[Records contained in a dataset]

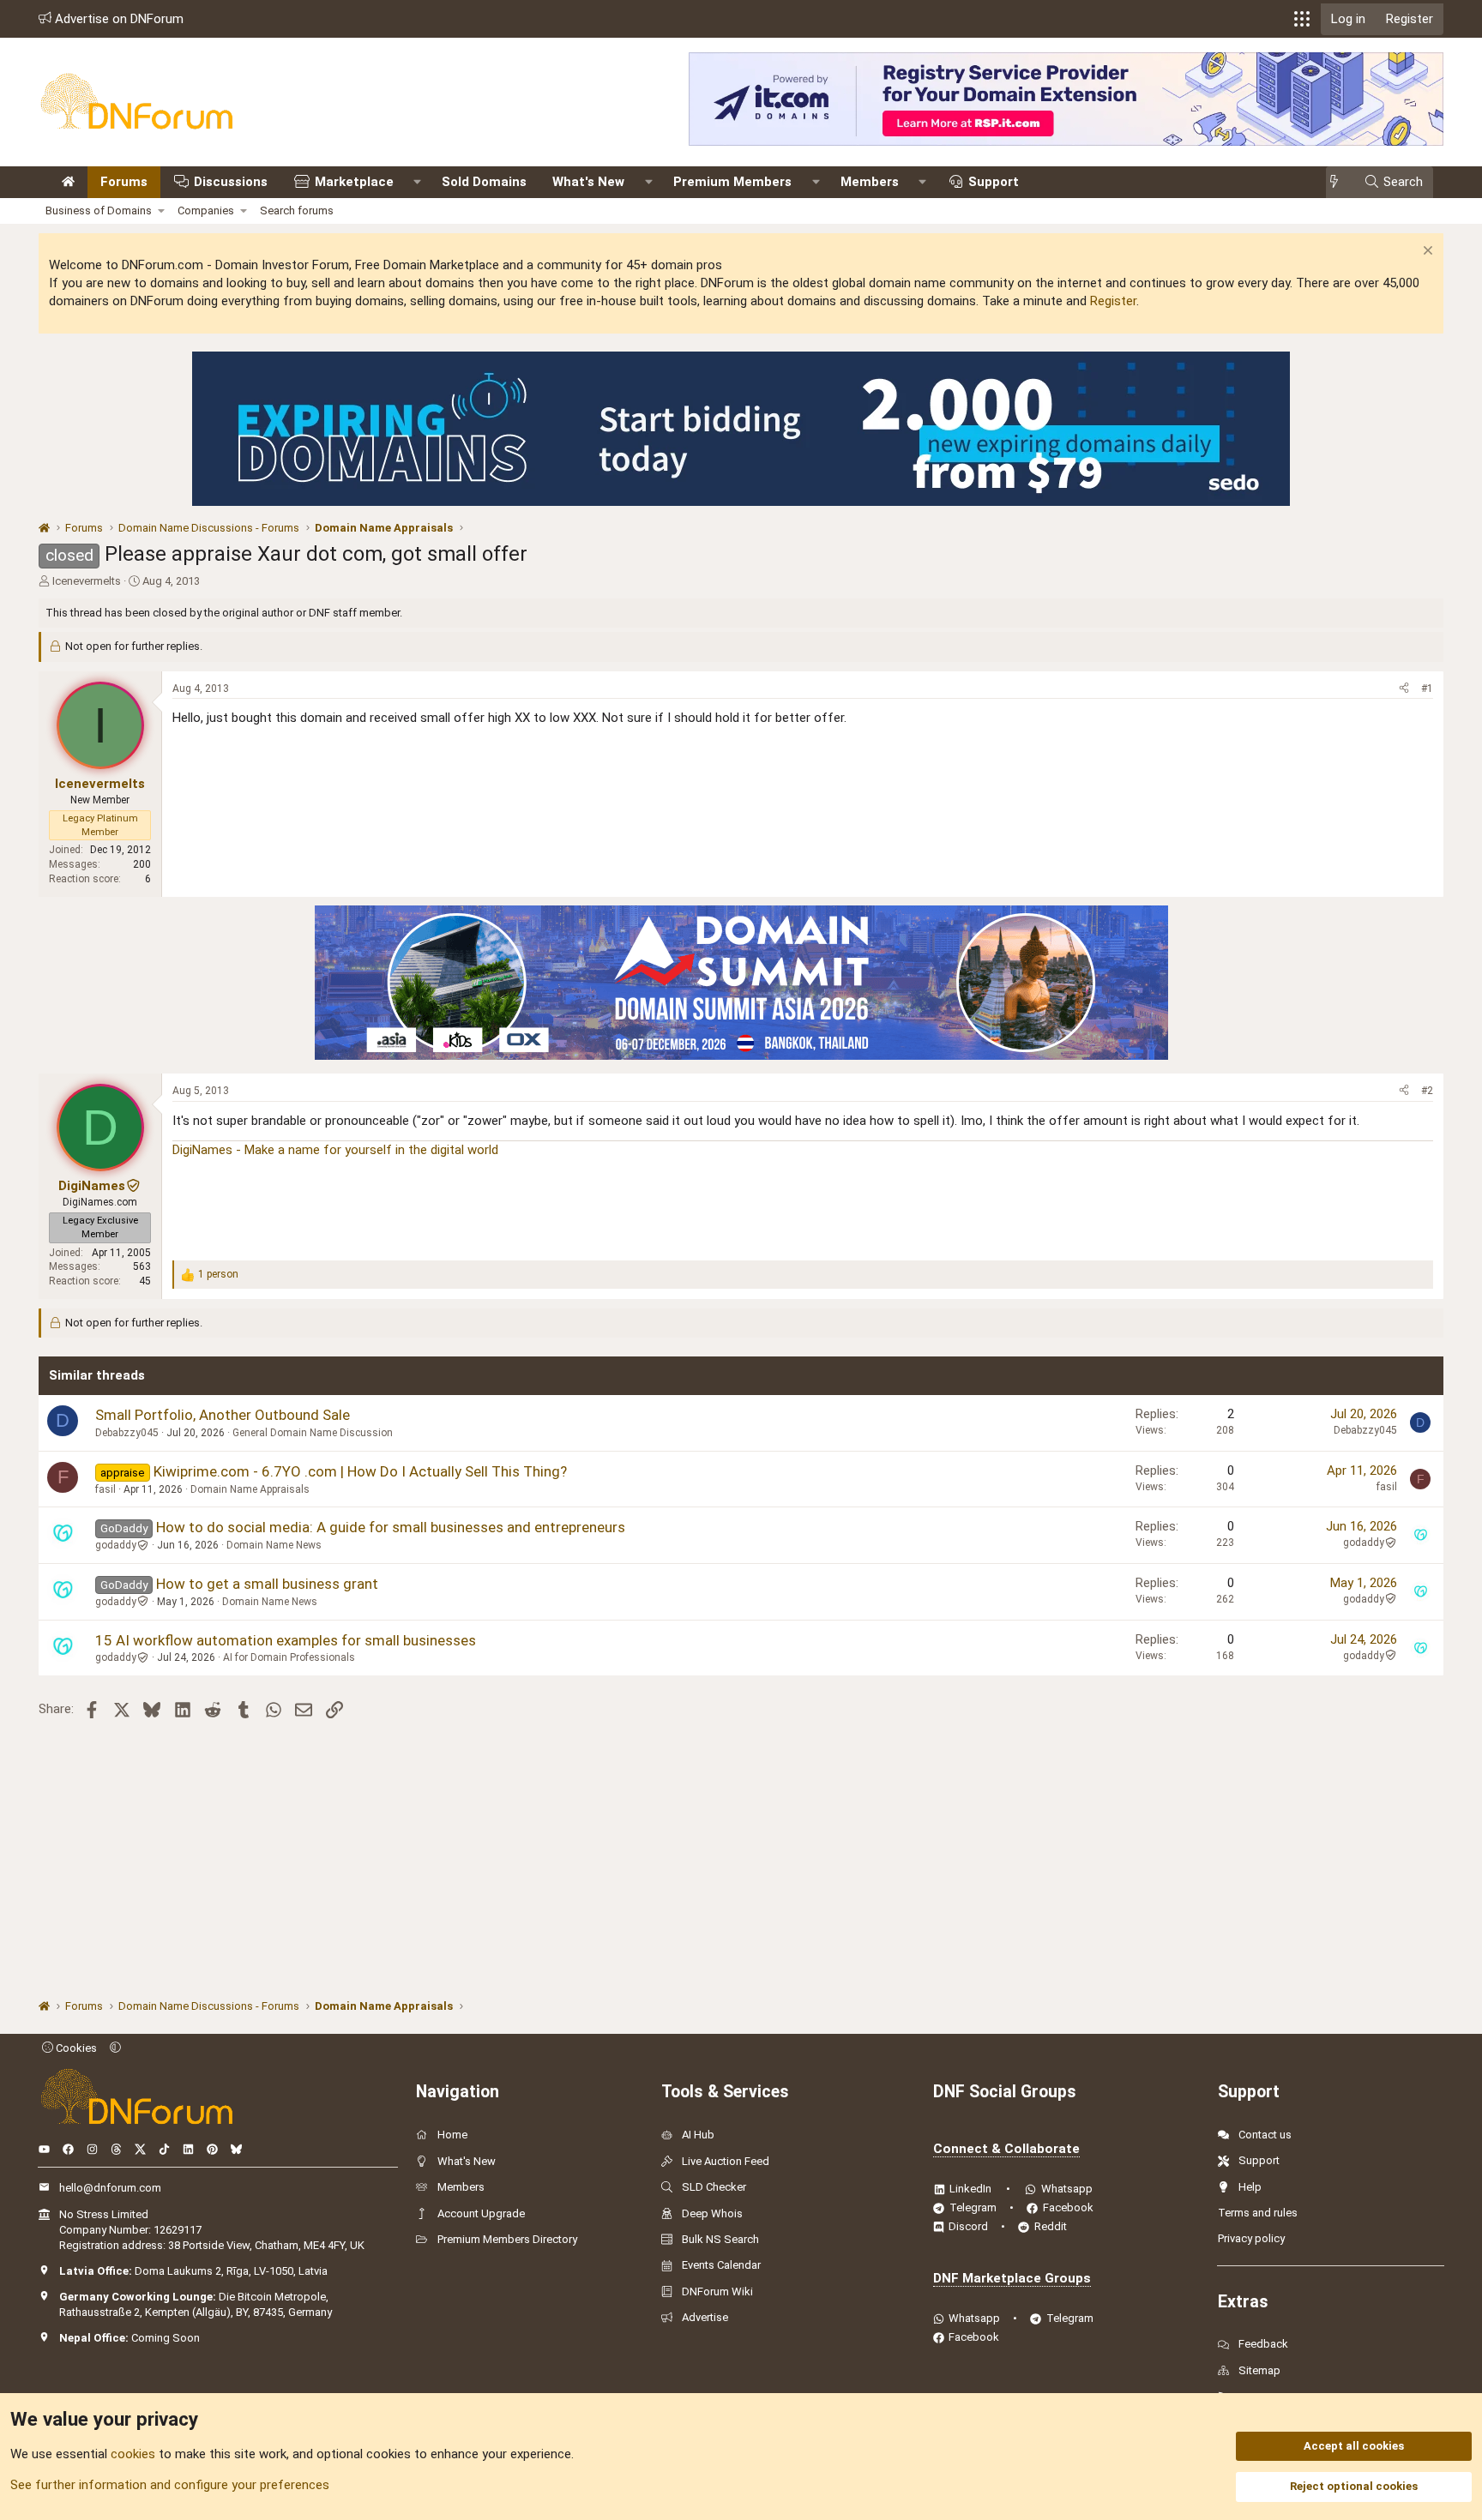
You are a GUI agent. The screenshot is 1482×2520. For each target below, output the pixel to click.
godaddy (115, 1545)
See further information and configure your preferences (169, 2485)
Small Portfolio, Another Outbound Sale (222, 1414)
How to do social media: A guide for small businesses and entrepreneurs (390, 1527)
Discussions (231, 181)
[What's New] (1339, 182)
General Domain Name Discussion (312, 1433)
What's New (588, 181)
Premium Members (732, 181)
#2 (1427, 1091)
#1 (1427, 689)
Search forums (297, 210)
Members (869, 181)
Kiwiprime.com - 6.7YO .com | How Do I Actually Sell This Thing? (360, 1471)
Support (993, 181)
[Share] (1404, 689)
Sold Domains (484, 181)
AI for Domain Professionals (289, 1657)
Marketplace (354, 181)
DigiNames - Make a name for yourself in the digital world (335, 1150)
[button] (1301, 18)
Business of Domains (98, 210)
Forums (124, 181)
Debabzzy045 (127, 1433)
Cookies (75, 2048)
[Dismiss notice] (1426, 253)
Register (1113, 301)
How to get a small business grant (267, 1583)
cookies (133, 2454)
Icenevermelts (86, 580)
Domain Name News (274, 1545)
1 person (218, 1274)
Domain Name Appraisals (250, 1489)
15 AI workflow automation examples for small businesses (285, 1640)
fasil (105, 1489)
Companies (206, 210)
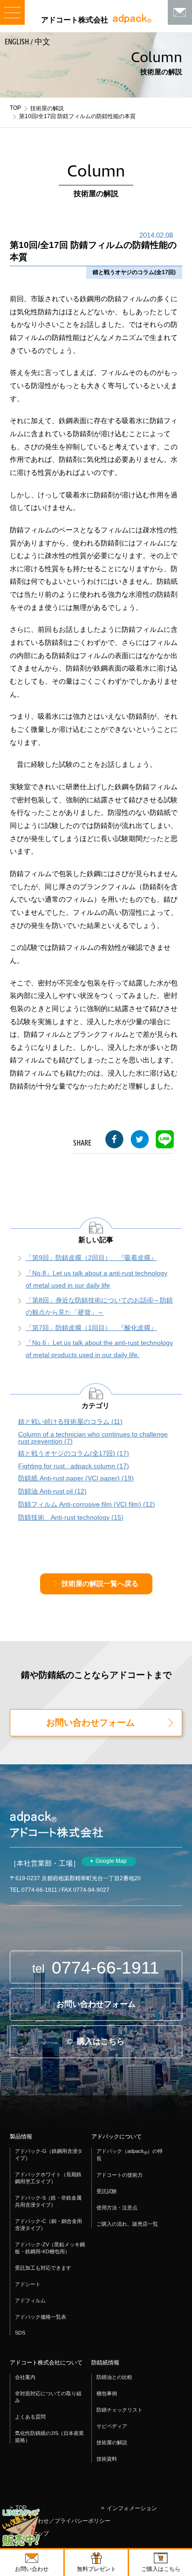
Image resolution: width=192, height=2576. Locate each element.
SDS (20, 2332)
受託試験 (106, 2191)
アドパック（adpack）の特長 (129, 2154)
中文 (42, 42)
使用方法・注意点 (116, 2207)
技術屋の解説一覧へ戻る (100, 1583)
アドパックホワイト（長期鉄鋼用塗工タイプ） (48, 2178)
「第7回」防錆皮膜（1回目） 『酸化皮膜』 (91, 1327)
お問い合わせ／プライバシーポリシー (62, 2521)
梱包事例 (106, 2393)
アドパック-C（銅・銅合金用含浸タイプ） (48, 2224)
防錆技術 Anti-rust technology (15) (70, 1517)
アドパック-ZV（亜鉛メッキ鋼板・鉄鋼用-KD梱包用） (50, 2248)
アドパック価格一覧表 (40, 2317)
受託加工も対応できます (43, 2268)
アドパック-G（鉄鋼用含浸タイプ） (48, 2154)
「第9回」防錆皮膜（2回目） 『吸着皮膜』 (91, 1257)
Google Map (111, 1861)
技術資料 (106, 2459)
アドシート (28, 2284)
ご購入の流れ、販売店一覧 (127, 2224)
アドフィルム (30, 2300)
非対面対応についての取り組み (48, 2397)
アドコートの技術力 (119, 2175)
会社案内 (25, 2377)
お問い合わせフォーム (90, 1722)
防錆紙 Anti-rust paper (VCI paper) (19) (76, 1478)
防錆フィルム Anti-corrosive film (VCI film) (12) (86, 1504)
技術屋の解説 (47, 108)
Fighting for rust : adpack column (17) (73, 1466)
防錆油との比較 (114, 2377)
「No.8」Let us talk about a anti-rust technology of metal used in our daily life (96, 1279)
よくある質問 (30, 2417)
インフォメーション (132, 2508)
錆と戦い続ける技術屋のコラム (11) (70, 1421)
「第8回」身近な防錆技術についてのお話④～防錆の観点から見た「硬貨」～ (99, 1306)
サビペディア (111, 2426)
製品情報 (21, 2136)
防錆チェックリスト (119, 2410)
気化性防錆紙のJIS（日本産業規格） (49, 2436)
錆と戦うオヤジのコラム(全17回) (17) (73, 1453)
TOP (15, 108)
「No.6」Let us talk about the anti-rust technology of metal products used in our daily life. (99, 1349)
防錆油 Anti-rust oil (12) (52, 1491)
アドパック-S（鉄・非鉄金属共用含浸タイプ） (48, 2201)
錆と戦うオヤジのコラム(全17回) (134, 272)
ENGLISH (17, 42)
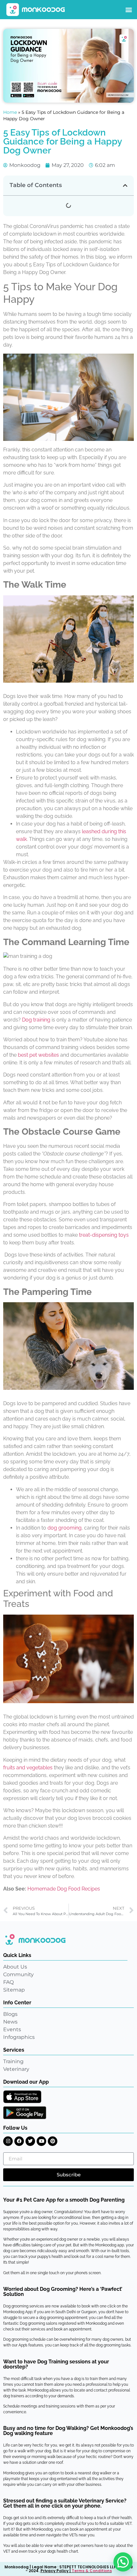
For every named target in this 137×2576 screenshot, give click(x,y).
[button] (128, 9)
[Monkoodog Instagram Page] (8, 2141)
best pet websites (38, 1055)
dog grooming (64, 1528)
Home (10, 112)
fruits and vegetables (28, 1768)
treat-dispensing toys (104, 1235)
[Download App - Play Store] (24, 2112)
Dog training (36, 1020)
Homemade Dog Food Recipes (63, 1889)
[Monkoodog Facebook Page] (19, 2141)
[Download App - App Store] (22, 2096)
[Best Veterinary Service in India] (35, 9)
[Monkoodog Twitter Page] (30, 2141)
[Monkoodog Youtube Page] (41, 2141)
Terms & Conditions (92, 2570)
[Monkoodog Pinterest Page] (52, 2141)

» **WHAT YOU HAVE TO DO**
Leave the pictures out. Repeat every entry above exactly.

» **WORKED SOLUTION**
You are a GUI agent. The screenshot is 1482×2520. For each target below, output the pixel to click.
godaddy (115, 1545)
See further information and configure your preferences (169, 2485)
Small Portfolio, Another Outbound Sale (222, 1414)
How to do social media: A guide for small businesses and entrepreneurs (390, 1527)
Discussions (231, 181)
[What's New] (1339, 182)
General Domain Name Discussion (312, 1433)
What's New (588, 181)
Premium Members (732, 181)
#2 (1427, 1091)
#1 (1427, 689)
Search forums (297, 210)
Members (869, 181)
Kiwiprime.com - 6.7YO .com | How Do I Actually Sell This Thing? (360, 1471)
Support (993, 181)
[Share] (1404, 689)
Sold Domains (484, 181)
AI for Domain Professionals (289, 1657)
Marketplace (354, 181)
DigiNames - Make a name for yourself in the digital world (335, 1150)
[button] (1301, 18)
Business of Domains (98, 210)
Forums (124, 181)
Debabzzy045 (127, 1433)
Cookies (75, 2048)
[Dismiss notice] (1426, 253)
Register (1113, 301)
How to get a small business grant (267, 1583)
cookies (133, 2454)
Icenevermelts (86, 580)
Domain Name News (274, 1545)
1 person (218, 1274)
Domain Name Appraisals (250, 1489)
15 AI workflow automation examples for small businesses (285, 1640)
fasil (105, 1489)
Companies (206, 210)
Image resolution: width=192, height=2576. Locate each element.
SDS (20, 2332)
受託試験 (106, 2191)
アドパック（adpack）の特長 (129, 2154)
中文 (42, 42)
使用方法・注意点 (116, 2207)
技術屋の解説一覧へ戻る (100, 1583)
アドパックホワイト（長期鉄鋼用塗工タイプ） (48, 2178)
「第7回」防錆皮膜（1回目） 『酸化皮膜』 (91, 1327)
お問い合わせ／プライバシーポリシー (62, 2521)
梱包事例 (106, 2393)
アドパック-C（銅・銅合金用含浸タイプ） (48, 2224)
防錆技術 Anti-rust technology (15) (70, 1517)
アドパック-ZV（亜鉛メッキ鋼板・鉄鋼用-KD梱包用） (50, 2248)
アドパック価格一覧表 (40, 2317)
受託加工も対応できます (43, 2268)
アドパック-G（鉄鋼用含浸タイプ） (48, 2154)
「第9回」防錆皮膜（2回目） 『吸着皮膜』 (91, 1257)
Google Map (111, 1861)
技術資料 (106, 2459)
アドシート (28, 2284)
ご購入の流れ、販売店一覧 (127, 2224)
アドフィルム (30, 2300)
非対面対応についての取り組み (48, 2397)
アドコートの技術力 (119, 2175)
会社案内 (25, 2377)
お問い合わせフォーム (90, 1722)
防錆紙 Anti-rust paper (VCI paper) (19) (76, 1478)
防錆フィルム Anti-corrosive film (VCI film) (12) (86, 1504)
技術屋の解説 (47, 108)
Fighting for rust : adpack column (17) (73, 1466)
防錆油との比較 (114, 2377)
「No.8」Let us talk about a anti-rust technology of metal used in our daily life (96, 1279)
よくある質問 (30, 2417)
インフォメーション (132, 2508)
錆と戦い続ける技術屋のコラム (11) (70, 1421)
「第8回」身近な防錆技術についてのお話④～防錆の観点から見た「硬貨」～ (99, 1306)
サビペディア (111, 2426)
製品情報 (21, 2136)
防錆チェックリスト (119, 2410)
気化性防錆紙のJIS（日本産業規格） (49, 2436)
錆と戦うオヤジのコラム(全17回) (17) (73, 1453)
TOP (15, 108)
「No.6」Let us talk about the anti-rust technology of metal products used in our daily life. (99, 1349)
防錆油 Anti-rust oil (12) (52, 1491)
アドパック-S（鉄・非鉄金属共用含浸タイプ） (48, 2201)
錆と戦うオヤジのコラム(全17回) (134, 272)
ENGLISH (17, 42)
For every named target in this 137×2576 screenshot, give click(x,y).
[button] (128, 9)
[Monkoodog Instagram Page] (8, 2141)
best pet websites (38, 1055)
dog grooming (64, 1528)
Home (10, 112)
fruits and vegetables (28, 1768)
treat-dispensing toys (104, 1235)
[Download App - Play Store] (24, 2112)
Dog training (36, 1020)
Homemade Dog Food Recipes (63, 1889)
[Monkoodog Facebook Page] (19, 2141)
[Download App - App Store] (22, 2096)
[Best Veterinary Service in India] (35, 9)
[Monkoodog Twitter Page] (30, 2141)
[Monkoodog Youtube Page] (41, 2141)
Terms & Conditions (92, 2570)
[Monkoodog Pinterest Page] (52, 2141)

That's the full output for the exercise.